This letter template provides an example of the types of information that practices may provide to insurers when

responding to a request from a patient’s insurance company to provide a letter of medical necessity for

prescribing Sancuso® . A copy of the full Prescribing Information for Sancuso is located on the website (http://www.sancuso.com/hcp/share/pdf/SANCUSO-Full_PI.pdf) for your reference. You may want to consider including such information with the letter of medical necessity. Use of the information in this letter does not guarantee that the insurance company will provide reimbursement for Sancuso.

[DATE]

[Insert physician letterhead]

[Insert Insurance Company Name] Re: [Insert Patient Name]

[Insert Ins. Co. Medical Director Name] [Insert Insured ID #]

[Address:] [Insert Insured Patient Group #]

Re: Letter of Medical Necessity for Sancuso 3.1mg/24hr Patch

Dear Medical Review Officer:

I am writing to request Sancuso (Granisetron Transdermal System) 3.1mg/24hr Transdermal Patch for my patient, [PATIENT NAME], who has the following diagnosis relevant to this request: [Chemo induced nausea and vomiting (R11.2)] (CINV). Sancuso is indicated for the prevention of nausea and vomiting in patients receiving moderately and/or highly emetogenic chemotherapy for up to 5 consecutive days.

Note to prescribing physician: Exercise your medical judgment and discretion when providing a diagnosis and characterization of your patient’s medical condition.

[PATIENT NAME] was diagnosed with [CANCER DIAGOSIS] on [DATE]. As part of his/her treatment plan, [PATIENT NAME] [commenced/is scheduled for] a [moderately or highly] -emetogenic chemotherapeutic regimen consisting of [DESCRIBE CHEMO REGIMEN AND CYCLE].

Additionally, [PATIENT NAME] possesses several physiological or pathophysiological risk factors that increase [his/her] likelihood of developing CINV or preclude the use of oral antiemetics including [For example: age less than 60, female gender, prior history of CINV, anticipatory nausea and vomiting, prior history of hyperemesis gravidarum, anxiety-related mental health disorder, history of motion sickness, vestibular dysfunction, presence of a colostomy, oral mucositis, or dysphagia.]

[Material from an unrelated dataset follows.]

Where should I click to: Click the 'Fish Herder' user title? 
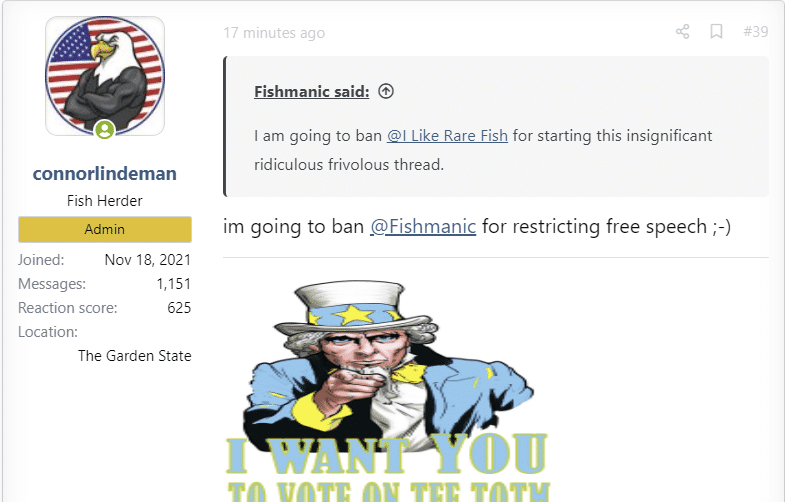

It is my professional opinion that [PATIENT NAME] would not benefit from any of the preferred drugs on your plan formulary and, if the patient does not receive adequate prophylaxis to prevent CINV, [he/she] may experience prolonged nausea and vomiting.

Sancuso 3.1mg/24hr TransDermal Patch will allow [PATIENT NAME] to achieve optimal control of CINV.

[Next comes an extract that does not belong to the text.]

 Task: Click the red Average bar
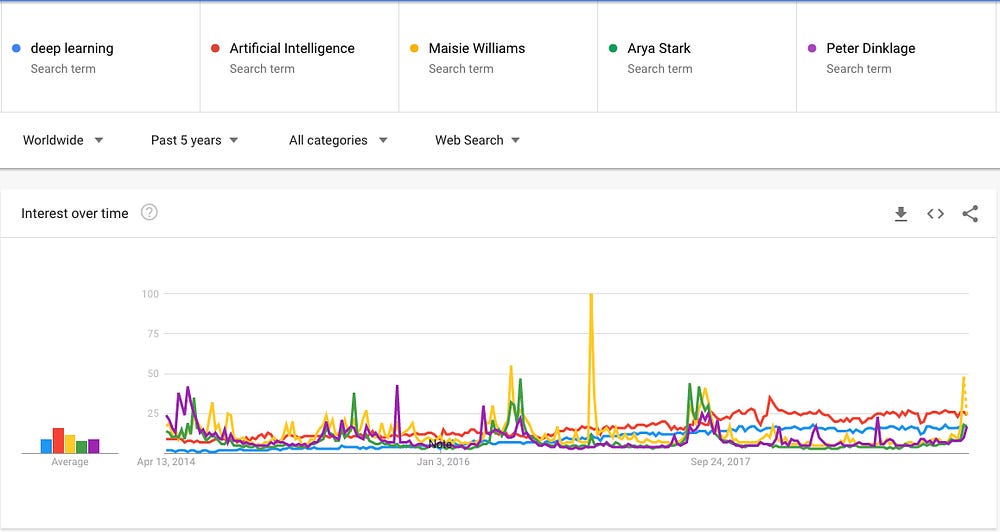coord(58,440)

I am requesting that [INSURANCE] approve coverage for request Sancuso 3.1mg/24hr TransDermal Patch for [PATIENT NAME]. The attached clinical records for [PATIENT NAME] document the medical necessity for use of Sancuso Patch and subsequent coverage as planned. If you have any additional questions regarding this request, please do not hesitate to contact the office. Thank you for your prompt attention to this matter.

Sincerely,

[PRESCRIBER NAME]

[LICENSE NUMBER]

[ADDRESS]

[PHONE]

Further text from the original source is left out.